# start of Passage shown

Thursday, January 24, 2008

King of Mars

The last time I saw the Mars Volta they were fending off boos and garbage being thrown from the floor section at Madison Square Garden. Fans awaiting the no-frills rock of Queens of the Stone Age and radio staples from Red Hot Chili Peppers were so blatantly churlish that even perennial good guy Flea scolded the front row for their behavior. But guitarist Omar Rodriguez-Lopez, vocalist Cedric Bixler-Zavala and the rest of the fluctuating Volta gang got the last laugh when their band became the biggest prog-rock band in years, gaining heaps of critical acclaim and almost unheard-of commercial success (Top ten debuts??) for a prog-rock band, not to mention playing to sold out crowds like the one that greeted them at Terminal 5 this month.


The Mars Volta are a little like Phish to Rush's Grateful Dead; like Trey Anastasio's band of hippie heroes, Mars Volta are funkier, jammier, louder, and more Latin-tinged than the band whose place they're poised to inherit in today's music world. Like Phish, as well as (initially) Rush and the Grateful Dead, the Mars Volta are also insanely prolific, almost always on tour, ignored by rock radio, detested by hipsters and worshiped by dedicated musicians. They're also probably the geekiest guys to have a hit record since Rivers Cuomo was on Happy Days.

# end of Passage shown

Written exercise 1. Turn the listing, from the line containing "Expand the Engine Version chevron arrow" through the end of the listing, into a Markdown table with the columns Row and Line, numbering each line and skipping blank lines. Leave the pictures out of the table.

# start of Dataset excerpts

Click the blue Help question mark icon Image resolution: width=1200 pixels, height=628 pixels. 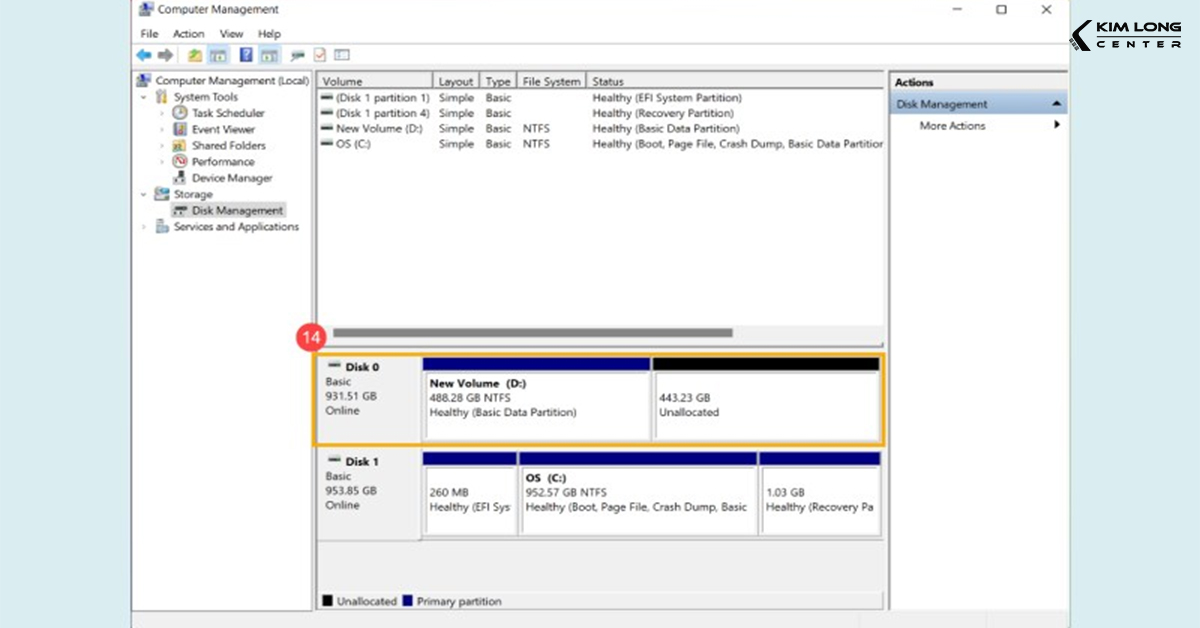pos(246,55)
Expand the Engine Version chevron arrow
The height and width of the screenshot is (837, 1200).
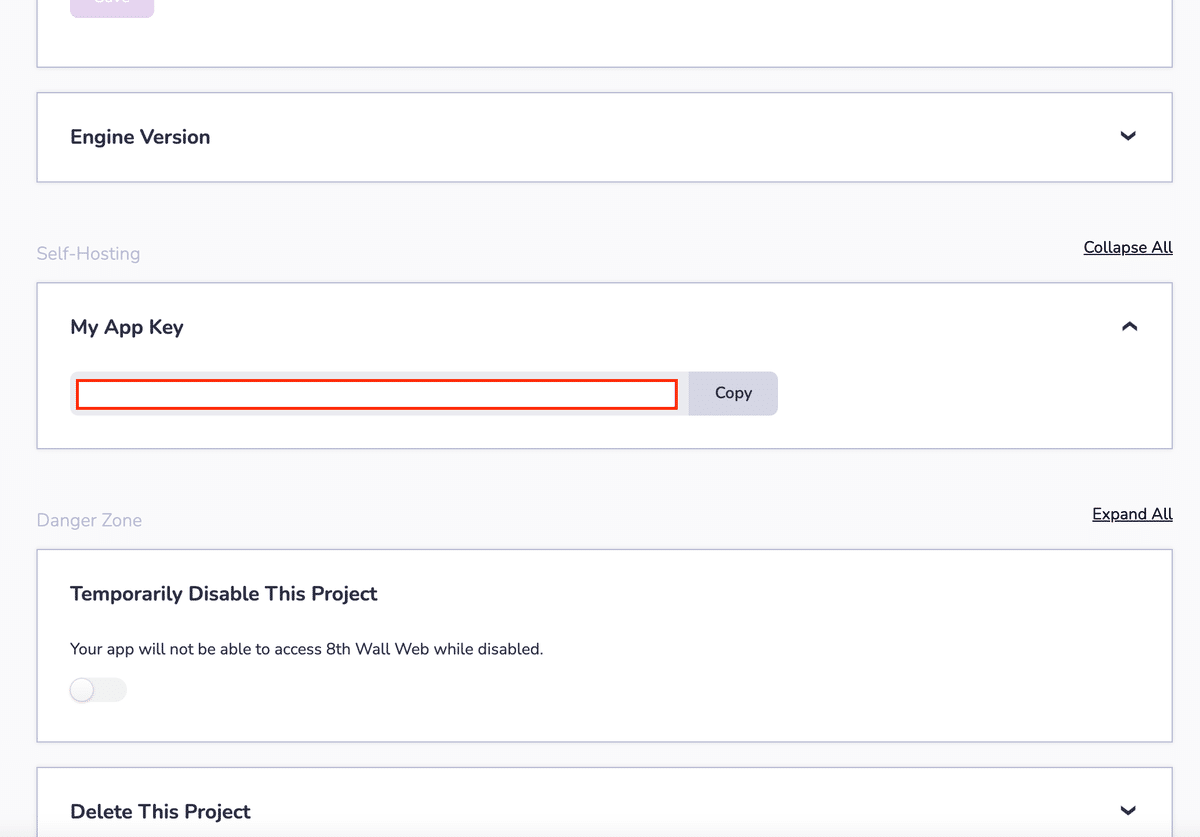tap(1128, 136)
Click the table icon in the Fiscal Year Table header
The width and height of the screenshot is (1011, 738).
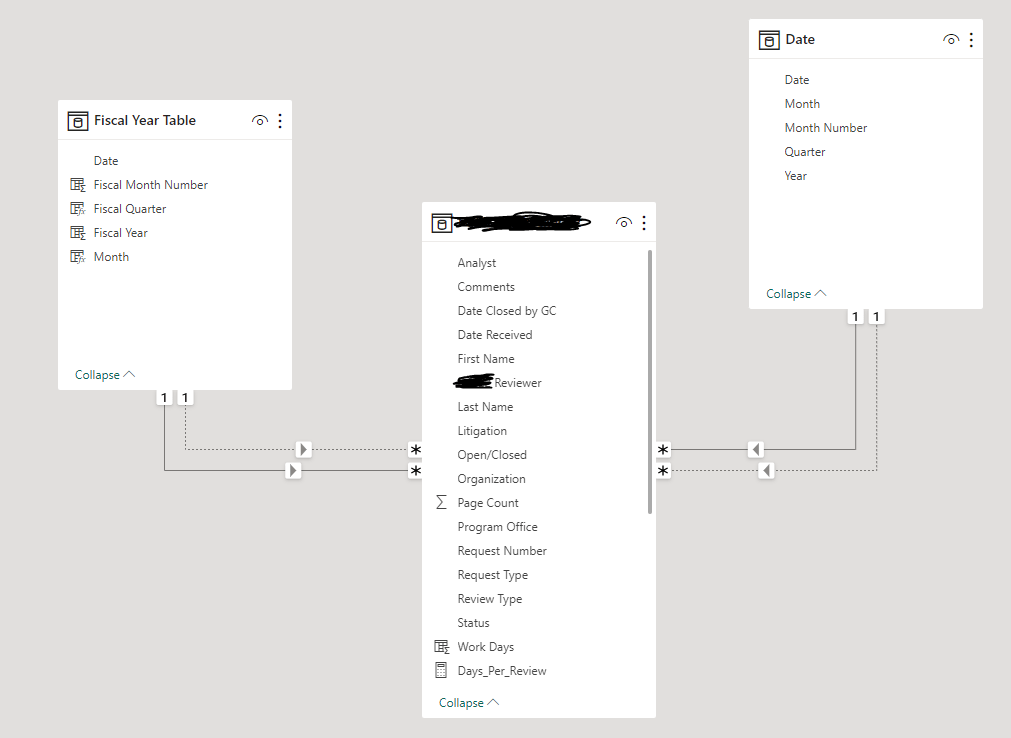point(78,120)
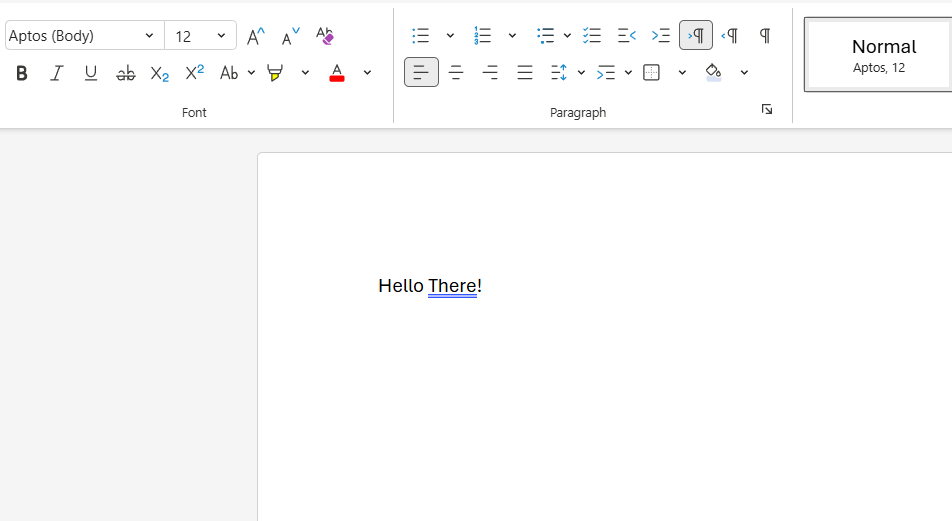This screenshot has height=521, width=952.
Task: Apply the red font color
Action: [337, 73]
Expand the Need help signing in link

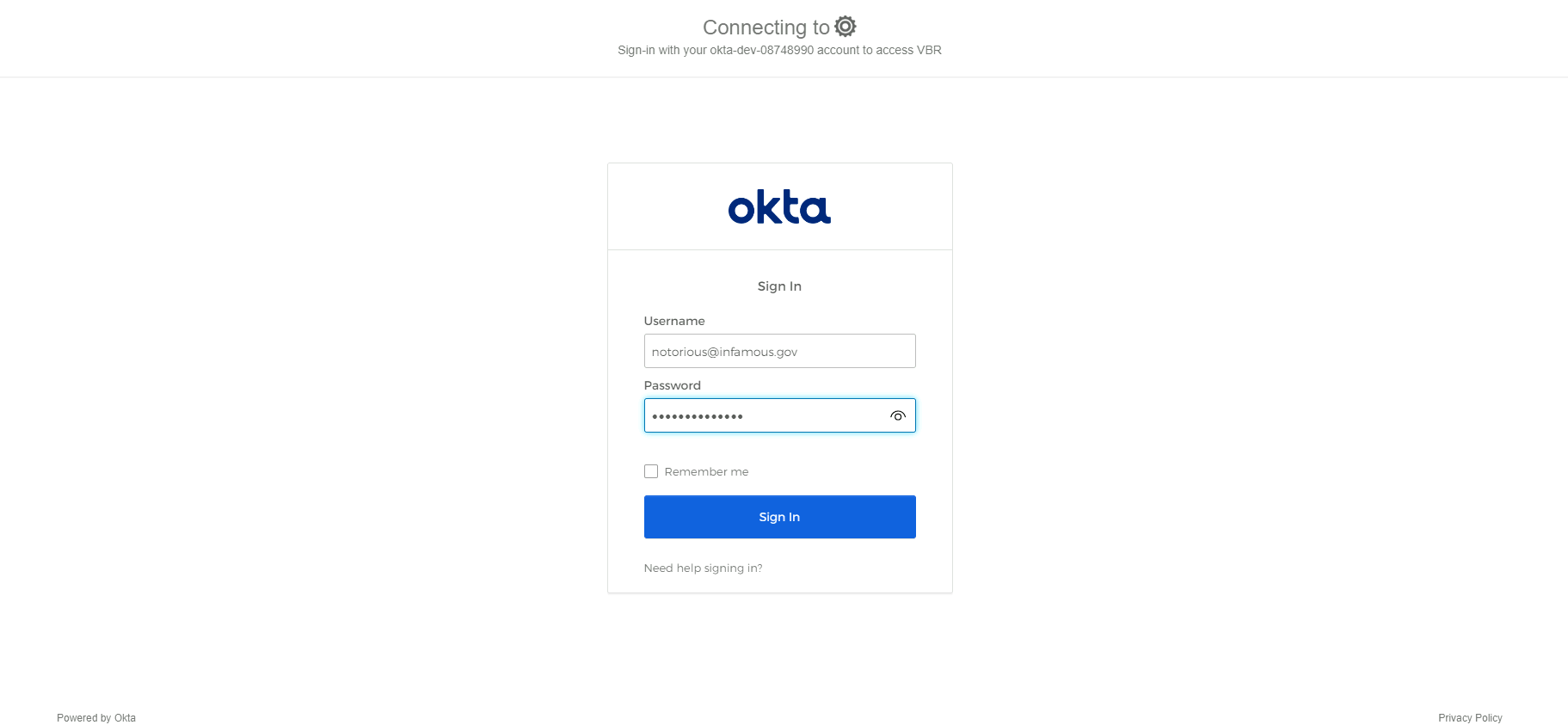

# end of Dataset excerpts

Written exercise 2. According to the Mars Volta review, which musician scolded the front row at Madison Square Garden for their behavior?

Exercise output 1.
| Row | Line |
|---|---|
| 1 | Expand the Engine Version chevron arrow |
| 2 | The height and width of the screenshot is (837, 1200). |
| 3 | tap(1128, 136) |
| 4 | Click the table icon in the Fiscal Year Table header |
| 5 | The width and height of the screenshot is (1011, 738). |
| 6 | point(78,120) |
| 7 | This screenshot has height=521, width=952. |
| 8 | Task: Apply the red font color |
| 9 | Action: [337, 73] |
| 10 | Expand the Need help signing in link |

Exercise output 2. Flea scolded the front row.